> What is needed:
When you reach the line that contains "September 2015 (53, 2110)" in the data below, start reproducing lines exactly, and stop after the line that contains "Poèmes (1033, 361)".

> Excerpted records:
○ ○ ○ ○

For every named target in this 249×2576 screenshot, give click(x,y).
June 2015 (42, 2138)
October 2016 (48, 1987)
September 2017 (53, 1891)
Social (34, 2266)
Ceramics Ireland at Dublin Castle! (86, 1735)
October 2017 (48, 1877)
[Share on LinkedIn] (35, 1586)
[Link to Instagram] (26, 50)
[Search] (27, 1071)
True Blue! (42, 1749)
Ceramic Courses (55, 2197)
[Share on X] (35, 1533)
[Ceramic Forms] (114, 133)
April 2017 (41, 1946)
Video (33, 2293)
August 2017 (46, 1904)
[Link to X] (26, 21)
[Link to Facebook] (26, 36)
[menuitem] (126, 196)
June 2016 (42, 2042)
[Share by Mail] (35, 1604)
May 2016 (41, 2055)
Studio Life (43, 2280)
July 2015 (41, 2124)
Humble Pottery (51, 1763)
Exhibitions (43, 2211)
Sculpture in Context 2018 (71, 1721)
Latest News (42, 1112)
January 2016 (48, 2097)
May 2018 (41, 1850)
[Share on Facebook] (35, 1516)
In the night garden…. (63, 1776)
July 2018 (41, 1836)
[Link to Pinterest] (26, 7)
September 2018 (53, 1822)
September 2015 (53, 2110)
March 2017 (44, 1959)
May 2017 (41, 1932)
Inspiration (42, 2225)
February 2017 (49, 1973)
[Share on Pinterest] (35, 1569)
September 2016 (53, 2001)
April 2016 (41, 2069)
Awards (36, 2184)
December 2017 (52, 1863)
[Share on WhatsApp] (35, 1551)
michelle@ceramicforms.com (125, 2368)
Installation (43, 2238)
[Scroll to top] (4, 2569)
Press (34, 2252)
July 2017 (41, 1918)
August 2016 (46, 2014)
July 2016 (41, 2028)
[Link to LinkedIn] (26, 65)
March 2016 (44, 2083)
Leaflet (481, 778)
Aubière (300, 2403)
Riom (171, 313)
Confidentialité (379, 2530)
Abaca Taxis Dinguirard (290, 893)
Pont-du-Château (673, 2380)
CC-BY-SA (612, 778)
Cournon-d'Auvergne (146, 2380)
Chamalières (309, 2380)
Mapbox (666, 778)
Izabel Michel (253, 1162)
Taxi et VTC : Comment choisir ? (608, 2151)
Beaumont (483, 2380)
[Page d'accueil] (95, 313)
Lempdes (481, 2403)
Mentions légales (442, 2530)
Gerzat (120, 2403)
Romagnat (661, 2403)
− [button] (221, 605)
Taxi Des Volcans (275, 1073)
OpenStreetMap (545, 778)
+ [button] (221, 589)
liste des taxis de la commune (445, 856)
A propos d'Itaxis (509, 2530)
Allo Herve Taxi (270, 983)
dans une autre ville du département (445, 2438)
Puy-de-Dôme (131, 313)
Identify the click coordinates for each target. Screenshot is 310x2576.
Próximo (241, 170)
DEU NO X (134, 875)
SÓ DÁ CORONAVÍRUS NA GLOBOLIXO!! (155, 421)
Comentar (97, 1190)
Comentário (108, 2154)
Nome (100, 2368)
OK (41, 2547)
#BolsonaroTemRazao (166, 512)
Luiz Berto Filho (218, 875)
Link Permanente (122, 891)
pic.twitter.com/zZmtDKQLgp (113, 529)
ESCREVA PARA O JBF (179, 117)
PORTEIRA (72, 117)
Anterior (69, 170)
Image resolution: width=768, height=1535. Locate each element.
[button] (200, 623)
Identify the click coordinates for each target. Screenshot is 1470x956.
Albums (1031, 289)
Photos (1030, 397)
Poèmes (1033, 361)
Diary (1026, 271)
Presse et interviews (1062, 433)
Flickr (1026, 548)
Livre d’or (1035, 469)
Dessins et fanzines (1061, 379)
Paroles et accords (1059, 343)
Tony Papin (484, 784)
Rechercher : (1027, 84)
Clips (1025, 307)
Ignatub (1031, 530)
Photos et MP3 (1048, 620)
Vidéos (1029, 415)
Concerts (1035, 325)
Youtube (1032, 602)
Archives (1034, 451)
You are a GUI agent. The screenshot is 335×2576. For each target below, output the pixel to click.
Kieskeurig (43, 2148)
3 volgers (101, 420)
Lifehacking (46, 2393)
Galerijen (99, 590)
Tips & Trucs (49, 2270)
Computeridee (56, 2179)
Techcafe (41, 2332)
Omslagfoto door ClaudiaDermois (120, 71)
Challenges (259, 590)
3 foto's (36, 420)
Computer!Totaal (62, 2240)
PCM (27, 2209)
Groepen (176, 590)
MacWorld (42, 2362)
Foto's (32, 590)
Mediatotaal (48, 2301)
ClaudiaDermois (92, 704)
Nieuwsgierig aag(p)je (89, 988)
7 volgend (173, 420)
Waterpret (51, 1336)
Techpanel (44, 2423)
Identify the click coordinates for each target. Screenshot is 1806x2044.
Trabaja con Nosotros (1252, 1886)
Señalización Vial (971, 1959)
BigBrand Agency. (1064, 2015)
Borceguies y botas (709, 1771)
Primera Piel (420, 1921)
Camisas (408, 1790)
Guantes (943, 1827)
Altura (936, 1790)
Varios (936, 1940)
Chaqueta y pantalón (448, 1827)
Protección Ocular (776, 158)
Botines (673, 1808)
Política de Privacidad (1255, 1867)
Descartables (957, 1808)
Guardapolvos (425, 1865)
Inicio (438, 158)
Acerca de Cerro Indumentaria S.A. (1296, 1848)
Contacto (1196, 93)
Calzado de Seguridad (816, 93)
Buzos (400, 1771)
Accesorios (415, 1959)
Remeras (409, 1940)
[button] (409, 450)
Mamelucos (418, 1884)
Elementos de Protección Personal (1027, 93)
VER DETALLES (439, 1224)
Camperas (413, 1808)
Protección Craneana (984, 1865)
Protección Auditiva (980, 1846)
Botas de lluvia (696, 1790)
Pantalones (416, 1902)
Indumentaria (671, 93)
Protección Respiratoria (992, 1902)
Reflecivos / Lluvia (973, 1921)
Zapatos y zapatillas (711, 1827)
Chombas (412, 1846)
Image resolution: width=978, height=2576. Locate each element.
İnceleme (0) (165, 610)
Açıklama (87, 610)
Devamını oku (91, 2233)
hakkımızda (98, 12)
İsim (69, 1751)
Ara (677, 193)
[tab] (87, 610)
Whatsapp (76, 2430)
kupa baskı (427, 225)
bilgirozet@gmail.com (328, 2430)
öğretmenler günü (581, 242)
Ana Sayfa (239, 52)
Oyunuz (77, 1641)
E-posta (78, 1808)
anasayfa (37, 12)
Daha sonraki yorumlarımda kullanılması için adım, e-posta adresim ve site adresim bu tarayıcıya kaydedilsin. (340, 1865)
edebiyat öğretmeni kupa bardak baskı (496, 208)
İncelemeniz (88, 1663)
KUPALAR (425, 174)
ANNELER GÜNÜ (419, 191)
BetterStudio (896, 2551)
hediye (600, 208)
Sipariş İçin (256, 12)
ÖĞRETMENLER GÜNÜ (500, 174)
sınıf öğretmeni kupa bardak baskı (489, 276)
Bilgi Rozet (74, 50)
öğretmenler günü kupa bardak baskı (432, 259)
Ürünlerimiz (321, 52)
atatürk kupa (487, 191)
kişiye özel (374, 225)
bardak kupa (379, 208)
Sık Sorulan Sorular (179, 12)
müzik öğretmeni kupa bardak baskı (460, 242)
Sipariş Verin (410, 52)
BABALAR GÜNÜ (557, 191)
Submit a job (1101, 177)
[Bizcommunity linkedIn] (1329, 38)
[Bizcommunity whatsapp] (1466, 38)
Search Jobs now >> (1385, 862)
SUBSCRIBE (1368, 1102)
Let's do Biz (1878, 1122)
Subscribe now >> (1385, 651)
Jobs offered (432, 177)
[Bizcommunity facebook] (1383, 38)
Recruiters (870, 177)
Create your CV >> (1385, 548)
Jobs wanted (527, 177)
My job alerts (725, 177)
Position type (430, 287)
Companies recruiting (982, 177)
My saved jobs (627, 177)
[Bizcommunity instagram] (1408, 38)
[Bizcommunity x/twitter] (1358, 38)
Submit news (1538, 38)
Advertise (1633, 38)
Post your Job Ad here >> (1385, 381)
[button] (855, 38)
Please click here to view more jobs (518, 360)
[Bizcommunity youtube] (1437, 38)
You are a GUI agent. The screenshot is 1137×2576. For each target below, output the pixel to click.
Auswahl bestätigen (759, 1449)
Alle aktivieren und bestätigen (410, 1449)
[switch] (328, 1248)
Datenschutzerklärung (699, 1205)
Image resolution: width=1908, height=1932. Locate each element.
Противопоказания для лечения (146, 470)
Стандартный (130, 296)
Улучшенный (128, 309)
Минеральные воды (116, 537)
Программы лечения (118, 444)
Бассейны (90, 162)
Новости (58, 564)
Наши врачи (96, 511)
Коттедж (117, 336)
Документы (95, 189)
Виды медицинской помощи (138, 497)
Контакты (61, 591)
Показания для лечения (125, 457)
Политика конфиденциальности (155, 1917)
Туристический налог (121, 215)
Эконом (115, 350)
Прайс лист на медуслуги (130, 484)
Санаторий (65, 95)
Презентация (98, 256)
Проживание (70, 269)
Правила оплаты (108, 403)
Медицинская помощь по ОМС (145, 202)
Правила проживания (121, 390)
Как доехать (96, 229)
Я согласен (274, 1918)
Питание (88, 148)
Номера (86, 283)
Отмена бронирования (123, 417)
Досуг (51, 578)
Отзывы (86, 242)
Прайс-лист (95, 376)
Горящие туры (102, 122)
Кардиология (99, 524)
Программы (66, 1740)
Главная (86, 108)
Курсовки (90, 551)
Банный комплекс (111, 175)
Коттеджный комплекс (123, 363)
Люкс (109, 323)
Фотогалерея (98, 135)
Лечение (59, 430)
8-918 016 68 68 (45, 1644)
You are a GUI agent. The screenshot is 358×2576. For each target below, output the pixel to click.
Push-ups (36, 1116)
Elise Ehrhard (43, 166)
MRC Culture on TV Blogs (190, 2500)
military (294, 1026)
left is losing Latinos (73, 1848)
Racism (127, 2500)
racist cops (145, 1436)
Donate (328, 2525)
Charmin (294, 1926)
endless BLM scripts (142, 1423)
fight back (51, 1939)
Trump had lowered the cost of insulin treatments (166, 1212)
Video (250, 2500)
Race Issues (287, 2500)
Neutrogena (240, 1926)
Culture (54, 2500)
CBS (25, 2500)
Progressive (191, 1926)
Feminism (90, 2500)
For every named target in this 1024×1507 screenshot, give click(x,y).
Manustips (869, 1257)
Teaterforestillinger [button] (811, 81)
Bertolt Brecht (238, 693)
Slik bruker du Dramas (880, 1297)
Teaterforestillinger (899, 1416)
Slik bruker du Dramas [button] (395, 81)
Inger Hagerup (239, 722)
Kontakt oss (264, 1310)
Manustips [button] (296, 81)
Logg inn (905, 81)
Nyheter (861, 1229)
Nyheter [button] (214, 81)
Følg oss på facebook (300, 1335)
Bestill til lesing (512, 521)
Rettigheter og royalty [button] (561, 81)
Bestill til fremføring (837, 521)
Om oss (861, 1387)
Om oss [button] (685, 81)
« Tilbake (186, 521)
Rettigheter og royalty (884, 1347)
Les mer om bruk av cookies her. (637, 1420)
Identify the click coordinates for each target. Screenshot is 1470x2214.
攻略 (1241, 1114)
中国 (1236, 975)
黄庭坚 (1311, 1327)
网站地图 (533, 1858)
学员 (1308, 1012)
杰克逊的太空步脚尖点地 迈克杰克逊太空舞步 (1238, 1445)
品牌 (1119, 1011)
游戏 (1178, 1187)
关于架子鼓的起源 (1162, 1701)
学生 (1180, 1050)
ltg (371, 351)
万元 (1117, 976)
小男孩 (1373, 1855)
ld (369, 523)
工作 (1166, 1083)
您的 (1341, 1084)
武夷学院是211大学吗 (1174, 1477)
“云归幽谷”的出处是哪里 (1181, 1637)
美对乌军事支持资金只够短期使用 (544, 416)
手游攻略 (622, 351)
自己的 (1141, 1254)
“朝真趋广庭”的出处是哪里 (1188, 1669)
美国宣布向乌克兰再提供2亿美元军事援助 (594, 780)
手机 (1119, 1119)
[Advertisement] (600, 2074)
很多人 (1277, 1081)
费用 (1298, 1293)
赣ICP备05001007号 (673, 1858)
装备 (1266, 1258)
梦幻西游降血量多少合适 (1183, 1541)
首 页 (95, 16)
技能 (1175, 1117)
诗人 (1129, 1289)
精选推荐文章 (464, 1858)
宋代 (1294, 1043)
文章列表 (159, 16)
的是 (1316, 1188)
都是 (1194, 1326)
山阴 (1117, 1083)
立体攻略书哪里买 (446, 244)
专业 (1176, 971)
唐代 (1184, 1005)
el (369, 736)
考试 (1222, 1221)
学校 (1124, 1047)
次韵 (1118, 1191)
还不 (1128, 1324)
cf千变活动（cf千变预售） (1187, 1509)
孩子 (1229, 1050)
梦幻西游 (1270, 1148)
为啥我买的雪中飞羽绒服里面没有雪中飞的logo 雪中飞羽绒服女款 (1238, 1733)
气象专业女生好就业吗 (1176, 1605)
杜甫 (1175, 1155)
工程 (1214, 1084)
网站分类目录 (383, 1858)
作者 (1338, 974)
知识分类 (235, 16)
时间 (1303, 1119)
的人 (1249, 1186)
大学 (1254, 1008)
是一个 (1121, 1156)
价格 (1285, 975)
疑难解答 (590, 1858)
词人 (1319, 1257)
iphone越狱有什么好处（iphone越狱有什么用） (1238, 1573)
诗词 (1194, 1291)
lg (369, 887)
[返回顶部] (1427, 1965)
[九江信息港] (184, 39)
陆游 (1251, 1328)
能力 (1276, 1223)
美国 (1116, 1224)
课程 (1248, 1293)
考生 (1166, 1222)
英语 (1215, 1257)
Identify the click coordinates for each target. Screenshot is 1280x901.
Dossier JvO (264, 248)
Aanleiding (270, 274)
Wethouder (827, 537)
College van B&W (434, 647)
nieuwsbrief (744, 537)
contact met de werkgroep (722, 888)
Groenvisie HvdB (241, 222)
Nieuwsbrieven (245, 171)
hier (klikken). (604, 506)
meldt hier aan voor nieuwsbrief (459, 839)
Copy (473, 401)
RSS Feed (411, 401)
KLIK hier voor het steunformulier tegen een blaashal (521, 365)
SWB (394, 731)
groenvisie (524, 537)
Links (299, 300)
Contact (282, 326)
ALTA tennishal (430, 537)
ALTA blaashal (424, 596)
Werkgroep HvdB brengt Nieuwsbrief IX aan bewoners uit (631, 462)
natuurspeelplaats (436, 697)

○ ○ ○ ○

> Output of the exercise:
September 2015 (53, 2110)
March 2017 (44, 1959)
May 2017 (41, 1932)
Inspiration (42, 2225)
February 2017 (49, 1973)
[Share on Pinterest] (35, 1569)
September 2016 (53, 2001)
April 2016 (41, 2069)
Awards (36, 2184)
December 2017 (52, 1863)
[Share on WhatsApp] (35, 1551)
michelle@ceramicforms.com (125, 2368)
Installation (43, 2238)
[Scroll to top] (4, 2569)
Press (34, 2252)
July 2017 (41, 1918)
August 2016 (46, 2014)
July 2016 (41, 2028)
[Link to LinkedIn] (26, 65)
March 2016 (44, 2083)
Leaflet (481, 778)
Aubière (300, 2403)
Riom (171, 313)
Confidentialité (379, 2530)
Abaca Taxis Dinguirard (290, 893)
Pont-du-Château (673, 2380)
CC-BY-SA (612, 778)
Cournon-d'Auvergne (146, 2380)
Chamalières (309, 2380)
Mapbox (666, 778)
Izabel Michel (253, 1162)
Taxi et VTC : Comment choisir ? (608, 2151)
Beaumont (483, 2380)
[Page d'accueil] (95, 313)
Lempdes (481, 2403)
Mentions légales (442, 2530)
Gerzat (120, 2403)
Romagnat (661, 2403)
− [button] (221, 605)
Taxi Des Volcans (275, 1073)
OpenStreetMap (545, 778)
+ [button] (221, 589)
liste des taxis de la commune (445, 856)
A propos d'Itaxis (509, 2530)
Allo Herve Taxi (270, 983)
dans une autre ville du département (445, 2438)
Puy-de-Dôme (131, 313)
Identify the click coordinates for each target. Screenshot is 310x2576.
Próximo (241, 170)
DEU NO X (134, 875)
SÓ DÁ CORONAVÍRUS NA GLOBOLIXO!! (155, 421)
Comentar (97, 1190)
Comentário (108, 2154)
Nome (100, 2368)
OK (41, 2547)
#BolsonaroTemRazao (166, 512)
Luiz Berto Filho (218, 875)
Link Permanente (122, 891)
pic.twitter.com/zZmtDKQLgp (113, 529)
ESCREVA PARA O JBF (179, 117)
PORTEIRA (72, 117)
Anterior (69, 170)
Image resolution: width=768, height=1535. Locate each element.
[button] (200, 623)
Identify the click coordinates for each target. Screenshot is 1470x956.
Albums (1031, 289)
Photos (1030, 397)
Poèmes (1033, 361)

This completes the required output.